= Exercise description =
The records that follow must be transcribed exactly, each one in full.

= Stored records =
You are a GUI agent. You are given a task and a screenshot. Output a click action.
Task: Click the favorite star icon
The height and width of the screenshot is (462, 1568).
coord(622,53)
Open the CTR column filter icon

= Written response =
You are a GUI agent. You are given a task and a screenshot. Output a click action.
Task: Click the favorite star icon
The height and width of the screenshot is (462, 1568).
coord(622,53)
Open the CTR column filter icon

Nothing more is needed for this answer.